The Slow Decay of Operational Neglect
These failures aren’t unique to infrastructure; they plague all kinds of software projects. Organizations have a habit of forgetting about the “soft” work, like documentation and routine maintenance, once a project is live.
Forgetting to Build a Knowledge Base
Teams often don’t invest the time to build a solid foundation of knowledge. Things like documentation, architecture diagrams, and Architectural Decision Records (ADRs) are essential for a project’s long-term health.
The pain from this neglect might not be felt right away. The first generation of engineers on the project has all the context in their heads. But what happens a year or two later when those people have moved on? Without a written record of why certain decisions were made, the project’s continuity is at risk. New engineers will be tempted to start from scratch rather than trying to understand the existing system, leading to the “now you have two problems” situation all over again.
Chasing the “New” and Ignoring the Debt
Once a project ships, it’s often forgotten. All the attention and rewards go to the next shiny new thing. No engineer wants to get stuck maintaining old projects.

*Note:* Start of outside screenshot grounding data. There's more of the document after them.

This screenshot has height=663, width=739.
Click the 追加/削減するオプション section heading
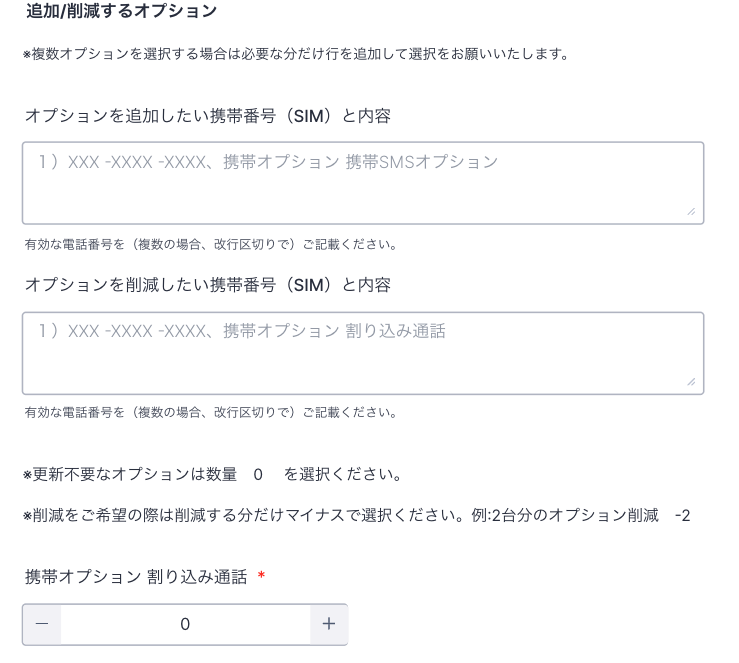click(x=121, y=11)
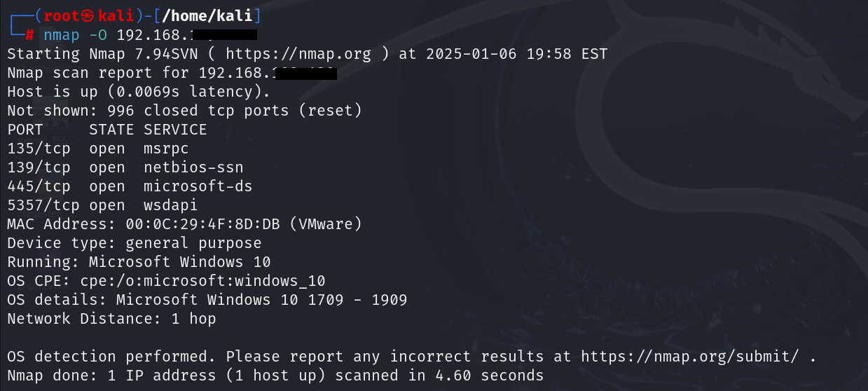Screen dimensions: 868x391
Task: Click the -O option flag in the command
Action: pyautogui.click(x=98, y=35)
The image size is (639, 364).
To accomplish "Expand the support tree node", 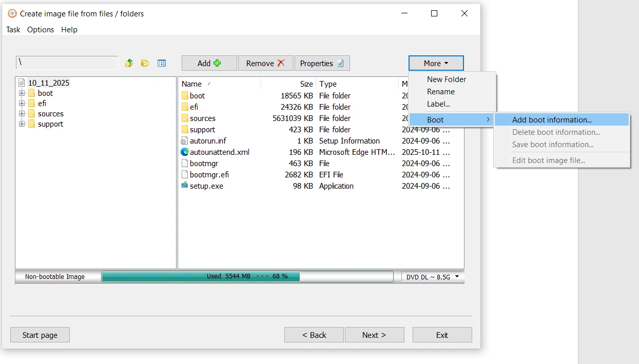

Over time, this culture leads to a massive accumulation of technical debt. For Terraform, which can have multiple releases with breaking changes each year, this means older configurations become brittle and locked into outdated versions.
The fix for this is cultural. If the only thing that gets rewarded is shipping new features, you’ll end up with a graveyard of unmaintained projects. A healthy engineering culture celebrates craftsmanship and maintenance just as much as it celebrates a greenfield launch.
Getting It Right Is More Than a Technical Problem
Avoiding these pitfalls isn’t just about writing better code. It’s about fostering an engineering culture that values pragmatic design, collaboration, and long-term maintenance. It means embracing Terraform’s ecosystem instead of trying to build everything from scratch.
Organizations that commit to this approach will end up with more than just high-performing infrastructure. They’ll build more empowered and effective engineering teams.